2. The visual inspection method according to claim 1, characterized in that, The step of determining whether the filter rod to be tested is qualified based on the comparison result of the quality parameters and the preset standard includes: The width of each viewing area is compared with a preset standard width to determine whether the width of each viewing area falls within the range of the preset standard width. If not, the filter rod under test is determined to be a defective rod; if so, then: The phase value of each viewing window region is compared with a preset standard phase value to determine whether the phase value of each viewing window region is within the range of the preset standard phase value. If not, the filter rod under test is determined to be a defective rod; if so, then: The powder filling ratio of each viewing window area is compared with a preset standard filling ratio to determine whether the powder filling ratio of each viewing window area is within the range of the preset standard filling ratio. If not, the filter rod to be tested is determined to be a defective rod; if so, then: The powder color value of each powder area is compared with the preset standard color value to determine whether the powder color value of each powder area is within the range of the preset standard color value. If not, the filter rod to be tested is determined to be a defective rod; if so, the filter rod to be tested is determined to be a qualified rod.
3. A visual inspection system for inspecting a filter rod with added powder in a viewing window, characterized in that, Applied to the visual detection method of claim 1, comprising: V-channel image acquisition unit, used to acquire the V-channel image of the filter rod under test; The first binary image acquisition unit is used to process the V-channel image to obtain the first binary image; The second binary image acquisition unit is used to process the first binary image to obtain a second binary image; The mask image acquisition unit for the viewport region is used to process the second binary image to obtain the mask image of the viewport region. The quality parameter acquisition unit is used to obtain quality parameters based on the mask image of the viewport area; The quality parameter comparison unit is used to determine whether the filter rod to be tested is qualified based on the comparison result between the quality parameters and the preset standard. The quality parameters include the width of each viewport area, the phase value of each viewport area, the powder fill ratio of each viewport area, and the powder color value of each powder area.

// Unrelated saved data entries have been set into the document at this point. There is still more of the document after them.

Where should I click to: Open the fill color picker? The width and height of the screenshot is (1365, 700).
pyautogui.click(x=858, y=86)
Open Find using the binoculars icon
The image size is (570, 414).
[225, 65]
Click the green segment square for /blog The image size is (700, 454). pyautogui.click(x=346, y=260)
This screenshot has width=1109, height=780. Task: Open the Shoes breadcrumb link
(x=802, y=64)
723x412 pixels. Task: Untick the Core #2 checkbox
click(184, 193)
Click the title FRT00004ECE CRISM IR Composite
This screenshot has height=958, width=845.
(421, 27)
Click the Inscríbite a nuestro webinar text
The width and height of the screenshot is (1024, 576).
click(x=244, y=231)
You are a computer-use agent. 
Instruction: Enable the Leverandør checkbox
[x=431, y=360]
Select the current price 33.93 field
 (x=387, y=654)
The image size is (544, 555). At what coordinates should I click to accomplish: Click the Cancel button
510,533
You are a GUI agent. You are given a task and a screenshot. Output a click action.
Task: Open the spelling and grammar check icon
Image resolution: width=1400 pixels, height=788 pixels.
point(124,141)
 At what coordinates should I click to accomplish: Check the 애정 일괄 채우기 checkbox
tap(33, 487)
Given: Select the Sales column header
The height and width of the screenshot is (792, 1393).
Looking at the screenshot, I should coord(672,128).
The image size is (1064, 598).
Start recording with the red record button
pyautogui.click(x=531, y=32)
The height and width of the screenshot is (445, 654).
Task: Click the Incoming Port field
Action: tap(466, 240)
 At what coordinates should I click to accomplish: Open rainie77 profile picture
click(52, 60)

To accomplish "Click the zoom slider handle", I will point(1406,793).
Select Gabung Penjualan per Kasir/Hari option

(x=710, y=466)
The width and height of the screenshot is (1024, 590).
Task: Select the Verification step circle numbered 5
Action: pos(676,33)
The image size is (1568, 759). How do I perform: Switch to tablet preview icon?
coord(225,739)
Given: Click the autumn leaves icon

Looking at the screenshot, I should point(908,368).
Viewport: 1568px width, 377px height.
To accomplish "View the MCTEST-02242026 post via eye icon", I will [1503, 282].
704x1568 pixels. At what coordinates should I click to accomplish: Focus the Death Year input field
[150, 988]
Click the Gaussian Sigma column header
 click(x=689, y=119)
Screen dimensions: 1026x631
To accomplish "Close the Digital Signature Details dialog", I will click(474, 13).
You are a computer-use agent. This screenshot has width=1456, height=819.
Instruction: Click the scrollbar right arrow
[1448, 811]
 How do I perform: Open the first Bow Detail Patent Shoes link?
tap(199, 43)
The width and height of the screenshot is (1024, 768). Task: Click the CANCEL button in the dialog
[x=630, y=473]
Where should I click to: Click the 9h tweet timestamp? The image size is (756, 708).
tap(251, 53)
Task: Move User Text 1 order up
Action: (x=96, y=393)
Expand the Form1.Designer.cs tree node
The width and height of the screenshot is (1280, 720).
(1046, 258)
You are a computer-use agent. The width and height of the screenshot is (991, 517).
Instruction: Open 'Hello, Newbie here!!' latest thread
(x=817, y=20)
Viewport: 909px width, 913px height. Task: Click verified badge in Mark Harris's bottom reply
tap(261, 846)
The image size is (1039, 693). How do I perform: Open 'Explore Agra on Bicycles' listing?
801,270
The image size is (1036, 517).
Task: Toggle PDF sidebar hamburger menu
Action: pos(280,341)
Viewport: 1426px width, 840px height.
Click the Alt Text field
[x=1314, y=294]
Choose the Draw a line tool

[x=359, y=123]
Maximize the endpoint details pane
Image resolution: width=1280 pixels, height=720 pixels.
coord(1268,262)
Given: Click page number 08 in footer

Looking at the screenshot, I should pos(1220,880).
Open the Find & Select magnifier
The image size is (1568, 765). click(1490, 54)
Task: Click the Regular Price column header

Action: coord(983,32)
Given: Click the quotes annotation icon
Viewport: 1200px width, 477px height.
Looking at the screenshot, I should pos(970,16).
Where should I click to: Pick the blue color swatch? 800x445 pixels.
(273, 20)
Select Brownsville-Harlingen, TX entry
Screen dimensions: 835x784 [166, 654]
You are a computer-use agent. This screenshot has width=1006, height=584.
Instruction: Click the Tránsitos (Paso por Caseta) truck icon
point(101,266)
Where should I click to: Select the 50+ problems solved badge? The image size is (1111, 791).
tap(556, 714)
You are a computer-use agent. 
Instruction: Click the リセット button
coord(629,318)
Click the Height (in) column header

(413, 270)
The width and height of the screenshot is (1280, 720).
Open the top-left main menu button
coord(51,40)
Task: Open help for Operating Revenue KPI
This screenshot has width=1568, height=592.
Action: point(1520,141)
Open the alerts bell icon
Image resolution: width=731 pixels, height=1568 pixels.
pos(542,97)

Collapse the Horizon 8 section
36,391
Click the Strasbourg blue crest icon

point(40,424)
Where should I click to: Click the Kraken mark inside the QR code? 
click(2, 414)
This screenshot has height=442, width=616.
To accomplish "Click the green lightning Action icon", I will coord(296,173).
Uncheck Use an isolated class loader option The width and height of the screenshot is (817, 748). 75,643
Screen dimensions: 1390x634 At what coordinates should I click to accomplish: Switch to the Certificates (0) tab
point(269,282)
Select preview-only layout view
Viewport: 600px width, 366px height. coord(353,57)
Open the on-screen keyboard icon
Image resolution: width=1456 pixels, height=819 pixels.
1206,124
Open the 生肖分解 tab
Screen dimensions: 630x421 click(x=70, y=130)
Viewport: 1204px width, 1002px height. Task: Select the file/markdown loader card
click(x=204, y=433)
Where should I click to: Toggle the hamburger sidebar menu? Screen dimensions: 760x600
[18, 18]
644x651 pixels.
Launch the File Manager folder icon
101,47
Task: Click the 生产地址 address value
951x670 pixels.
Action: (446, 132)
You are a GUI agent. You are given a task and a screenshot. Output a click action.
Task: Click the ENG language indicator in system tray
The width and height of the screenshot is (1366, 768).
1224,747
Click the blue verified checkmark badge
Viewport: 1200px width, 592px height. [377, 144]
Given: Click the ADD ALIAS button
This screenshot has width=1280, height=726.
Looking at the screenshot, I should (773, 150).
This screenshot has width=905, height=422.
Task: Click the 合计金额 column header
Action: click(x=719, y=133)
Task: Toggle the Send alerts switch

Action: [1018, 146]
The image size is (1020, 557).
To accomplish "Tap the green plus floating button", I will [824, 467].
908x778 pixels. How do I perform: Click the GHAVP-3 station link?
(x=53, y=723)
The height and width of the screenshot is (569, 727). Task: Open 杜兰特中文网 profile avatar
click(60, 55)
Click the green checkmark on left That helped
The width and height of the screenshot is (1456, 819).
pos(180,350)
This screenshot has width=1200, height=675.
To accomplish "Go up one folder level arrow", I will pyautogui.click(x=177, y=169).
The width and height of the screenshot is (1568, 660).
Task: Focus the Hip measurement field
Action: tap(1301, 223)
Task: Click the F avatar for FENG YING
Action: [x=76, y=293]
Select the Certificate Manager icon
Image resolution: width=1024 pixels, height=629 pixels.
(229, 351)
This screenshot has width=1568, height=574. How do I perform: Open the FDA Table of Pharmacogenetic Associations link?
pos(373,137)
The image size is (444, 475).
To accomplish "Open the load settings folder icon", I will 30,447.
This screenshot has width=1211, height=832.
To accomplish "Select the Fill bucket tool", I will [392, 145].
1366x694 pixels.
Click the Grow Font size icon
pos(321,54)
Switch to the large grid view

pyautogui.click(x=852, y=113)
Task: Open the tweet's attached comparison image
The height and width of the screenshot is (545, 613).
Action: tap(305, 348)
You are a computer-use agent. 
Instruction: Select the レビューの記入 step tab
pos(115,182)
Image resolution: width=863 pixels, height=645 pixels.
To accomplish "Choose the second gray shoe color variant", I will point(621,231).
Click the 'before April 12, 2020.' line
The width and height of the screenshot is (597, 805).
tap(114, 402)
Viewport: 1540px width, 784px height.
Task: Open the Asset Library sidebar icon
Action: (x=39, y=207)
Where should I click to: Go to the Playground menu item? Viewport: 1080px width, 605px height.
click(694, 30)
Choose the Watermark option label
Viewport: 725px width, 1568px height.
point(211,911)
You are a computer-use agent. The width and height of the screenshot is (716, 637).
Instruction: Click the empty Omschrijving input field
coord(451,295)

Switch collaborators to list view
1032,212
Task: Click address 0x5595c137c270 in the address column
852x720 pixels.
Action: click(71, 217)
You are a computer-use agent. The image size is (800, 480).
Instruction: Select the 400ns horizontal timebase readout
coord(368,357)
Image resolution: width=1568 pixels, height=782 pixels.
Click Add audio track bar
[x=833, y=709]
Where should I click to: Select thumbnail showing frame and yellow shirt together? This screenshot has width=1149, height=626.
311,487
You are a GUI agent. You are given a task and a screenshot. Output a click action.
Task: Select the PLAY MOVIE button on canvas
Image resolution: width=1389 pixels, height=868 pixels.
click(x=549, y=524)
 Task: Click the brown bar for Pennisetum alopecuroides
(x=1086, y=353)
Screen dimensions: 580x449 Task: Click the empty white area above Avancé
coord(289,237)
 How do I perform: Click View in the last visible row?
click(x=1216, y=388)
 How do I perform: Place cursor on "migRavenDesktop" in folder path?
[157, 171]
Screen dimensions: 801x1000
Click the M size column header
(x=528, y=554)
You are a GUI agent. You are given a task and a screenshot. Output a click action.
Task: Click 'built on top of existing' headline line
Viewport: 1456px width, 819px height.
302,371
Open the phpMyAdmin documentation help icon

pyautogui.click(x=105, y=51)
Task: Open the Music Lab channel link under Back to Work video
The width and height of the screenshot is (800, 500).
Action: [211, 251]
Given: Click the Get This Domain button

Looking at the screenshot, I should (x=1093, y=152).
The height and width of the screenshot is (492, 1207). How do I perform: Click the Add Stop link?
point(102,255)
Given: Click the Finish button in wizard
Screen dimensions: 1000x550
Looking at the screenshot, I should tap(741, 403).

4. A visual inspection device for inspecting a filter rod with added powder in a viewing window, characterized in that, The method includes a storage medium and a processor, wherein the storage medium stores computer instructions that can be executed on the processor, and the processor executes the steps of the method according to any one of claims 1 to 2 when executing the computer instructions.
5. A computer-readable storage medium storing computer instructions thereon, characterized in that, The computer instructions, when executed, perform the steps of the method according to any one of claims 1 to 2.